* Assigned task
Copy out every line of the records in which "agent" can be found.

* Material for this exercise
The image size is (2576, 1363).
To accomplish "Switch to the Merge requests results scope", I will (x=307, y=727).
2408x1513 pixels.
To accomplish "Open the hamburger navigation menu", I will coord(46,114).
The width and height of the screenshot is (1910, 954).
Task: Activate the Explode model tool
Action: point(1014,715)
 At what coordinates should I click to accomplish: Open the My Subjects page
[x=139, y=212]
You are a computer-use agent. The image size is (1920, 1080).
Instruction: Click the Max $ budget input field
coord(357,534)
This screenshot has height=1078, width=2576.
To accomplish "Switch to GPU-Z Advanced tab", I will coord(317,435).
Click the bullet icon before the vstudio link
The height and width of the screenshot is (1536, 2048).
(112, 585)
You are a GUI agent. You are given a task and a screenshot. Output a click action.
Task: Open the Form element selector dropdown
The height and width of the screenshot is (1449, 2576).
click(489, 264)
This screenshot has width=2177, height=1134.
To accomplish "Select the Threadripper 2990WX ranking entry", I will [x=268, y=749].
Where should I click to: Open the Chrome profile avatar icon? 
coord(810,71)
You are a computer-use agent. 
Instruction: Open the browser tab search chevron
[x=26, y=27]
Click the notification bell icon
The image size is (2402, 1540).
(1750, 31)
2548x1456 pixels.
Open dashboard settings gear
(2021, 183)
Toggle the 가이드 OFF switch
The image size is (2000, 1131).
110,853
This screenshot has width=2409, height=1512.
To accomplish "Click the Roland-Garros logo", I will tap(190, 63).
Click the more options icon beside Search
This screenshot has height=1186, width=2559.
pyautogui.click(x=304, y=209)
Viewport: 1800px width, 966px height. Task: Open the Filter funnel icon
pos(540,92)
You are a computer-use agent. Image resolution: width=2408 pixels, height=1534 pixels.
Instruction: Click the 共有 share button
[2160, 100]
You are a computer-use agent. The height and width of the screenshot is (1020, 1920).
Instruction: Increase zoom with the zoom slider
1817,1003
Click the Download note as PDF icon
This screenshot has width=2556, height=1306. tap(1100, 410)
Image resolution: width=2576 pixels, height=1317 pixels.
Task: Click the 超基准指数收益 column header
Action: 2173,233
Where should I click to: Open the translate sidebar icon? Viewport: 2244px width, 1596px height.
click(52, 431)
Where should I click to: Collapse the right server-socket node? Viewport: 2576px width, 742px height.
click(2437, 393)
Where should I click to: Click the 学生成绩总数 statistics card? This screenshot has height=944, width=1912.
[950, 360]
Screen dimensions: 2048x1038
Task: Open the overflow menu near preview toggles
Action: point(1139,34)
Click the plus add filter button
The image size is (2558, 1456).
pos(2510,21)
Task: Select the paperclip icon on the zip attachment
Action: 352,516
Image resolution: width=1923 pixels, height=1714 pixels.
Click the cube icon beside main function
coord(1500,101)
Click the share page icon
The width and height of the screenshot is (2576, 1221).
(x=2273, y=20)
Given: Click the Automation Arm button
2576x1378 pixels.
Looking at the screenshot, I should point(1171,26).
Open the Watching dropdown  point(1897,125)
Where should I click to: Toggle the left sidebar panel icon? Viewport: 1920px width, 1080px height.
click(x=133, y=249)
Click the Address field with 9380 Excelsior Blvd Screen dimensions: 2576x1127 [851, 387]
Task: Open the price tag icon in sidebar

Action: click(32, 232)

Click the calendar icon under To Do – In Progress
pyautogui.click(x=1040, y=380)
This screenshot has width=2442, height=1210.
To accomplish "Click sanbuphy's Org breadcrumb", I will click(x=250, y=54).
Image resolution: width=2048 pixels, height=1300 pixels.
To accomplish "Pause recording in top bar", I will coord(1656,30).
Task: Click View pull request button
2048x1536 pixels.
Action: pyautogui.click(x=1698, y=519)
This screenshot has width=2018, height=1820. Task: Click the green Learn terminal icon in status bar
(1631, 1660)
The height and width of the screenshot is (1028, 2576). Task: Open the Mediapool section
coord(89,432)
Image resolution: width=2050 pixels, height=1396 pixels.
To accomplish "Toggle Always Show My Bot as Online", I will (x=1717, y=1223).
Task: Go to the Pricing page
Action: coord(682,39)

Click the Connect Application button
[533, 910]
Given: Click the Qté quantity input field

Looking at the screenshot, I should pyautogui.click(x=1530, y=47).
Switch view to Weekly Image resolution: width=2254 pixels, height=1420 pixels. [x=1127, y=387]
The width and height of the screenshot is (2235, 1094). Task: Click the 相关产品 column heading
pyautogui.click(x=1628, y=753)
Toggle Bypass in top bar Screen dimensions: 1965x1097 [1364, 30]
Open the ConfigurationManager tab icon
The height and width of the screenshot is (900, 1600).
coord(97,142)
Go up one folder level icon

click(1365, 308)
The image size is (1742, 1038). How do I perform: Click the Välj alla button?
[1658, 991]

* Result
You are a computer-use agent. The image size is (1920, 1080).
You are a GUI agent. You are given a task and a screenshot. Output a click action.
You are a computer-use agent. 
You are a computer-use agent. Image resolution: width=2408 pixels, height=1534 pixels.
You are a computer-use agent. The height and width of the screenshot is (1020, 1920).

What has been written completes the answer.